Após meia década de crise, o mercado editorial brasileiro deve enfrentar em 2020 o seu pior ano, segundo as estimativas de livrarias e editoras de diferentes portes.
Todas elas têm sofrido com a queda nas vendas — em alguns casos superiores a 90% — em decorrência do fechamento das livrarias e da expectativa de uma nova recessão econômica diante da pandemia do coronavírus.
A queda nas vendas e a falta de perspectiva econômica puseram em lados opostos parte dos livreiros e dos editores.

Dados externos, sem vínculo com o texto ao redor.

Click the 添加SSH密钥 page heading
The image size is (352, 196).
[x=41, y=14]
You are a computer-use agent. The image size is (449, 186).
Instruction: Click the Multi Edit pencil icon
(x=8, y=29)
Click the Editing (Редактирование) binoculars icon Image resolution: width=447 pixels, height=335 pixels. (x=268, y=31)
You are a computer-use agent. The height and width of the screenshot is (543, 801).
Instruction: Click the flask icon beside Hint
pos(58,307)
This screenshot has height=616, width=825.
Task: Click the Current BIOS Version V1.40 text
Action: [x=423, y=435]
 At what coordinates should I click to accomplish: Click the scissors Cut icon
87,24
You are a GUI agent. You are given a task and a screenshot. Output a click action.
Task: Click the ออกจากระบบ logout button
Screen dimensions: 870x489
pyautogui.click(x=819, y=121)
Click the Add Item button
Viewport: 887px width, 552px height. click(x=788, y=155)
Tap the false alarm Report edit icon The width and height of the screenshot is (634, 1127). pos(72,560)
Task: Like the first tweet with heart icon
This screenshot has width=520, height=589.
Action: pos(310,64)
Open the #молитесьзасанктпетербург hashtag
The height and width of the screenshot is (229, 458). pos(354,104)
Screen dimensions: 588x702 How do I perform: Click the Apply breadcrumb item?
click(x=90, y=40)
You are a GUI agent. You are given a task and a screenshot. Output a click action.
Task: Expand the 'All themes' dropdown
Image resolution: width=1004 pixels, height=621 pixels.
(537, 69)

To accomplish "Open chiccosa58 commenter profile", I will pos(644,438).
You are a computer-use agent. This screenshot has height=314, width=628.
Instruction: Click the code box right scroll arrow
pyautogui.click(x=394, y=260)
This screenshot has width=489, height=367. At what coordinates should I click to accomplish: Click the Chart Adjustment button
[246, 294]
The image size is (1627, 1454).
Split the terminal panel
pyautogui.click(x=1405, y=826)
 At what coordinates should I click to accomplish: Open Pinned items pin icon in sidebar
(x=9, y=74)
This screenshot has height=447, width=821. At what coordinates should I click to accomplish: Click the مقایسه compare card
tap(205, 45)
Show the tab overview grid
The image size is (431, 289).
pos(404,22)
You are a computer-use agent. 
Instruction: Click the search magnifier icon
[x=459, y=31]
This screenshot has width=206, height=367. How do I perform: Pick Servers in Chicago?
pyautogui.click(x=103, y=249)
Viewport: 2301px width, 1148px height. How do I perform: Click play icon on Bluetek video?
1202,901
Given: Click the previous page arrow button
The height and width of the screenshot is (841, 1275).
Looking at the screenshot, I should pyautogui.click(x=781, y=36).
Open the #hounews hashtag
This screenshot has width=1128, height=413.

Na quarta-feira, o grupo Juntos pelo Livro, que reúne 102 editoras, publicou uma carta aberta em resposta aos “comunicados de diversas redes de livrarias e distribuidores nos últimos dias, informando-nos unilateralmente sobre suspensões de pagamentos por tempo indeterminado”.
Entre as livrarias citadas pelo site “PublishNews” estavam Livraria da Vila, Blooks e Leonardo Da Vinci, além das redes Saraiva e Cultura, em recuperação judicial.
Segundo Luiz Fernando Emediato, dono da Geração Editorial, a carta pública foi decidida após uma reunião de emergência feita no domingo.
O editor afirma que a intenção das editoras signatárias é receber os valores referentes às vendas realizadas antes do fechamento das lojas :
— Até março eles têm que pagar, porque receberam. De agora em diante nós vamos negociar. Não se pode admitir é um e-mail avisando “por causa da pandemia vamos suspender os pagamentos”.
A carta pública — e a citação das livrarias — incomodou parte dos livreiros.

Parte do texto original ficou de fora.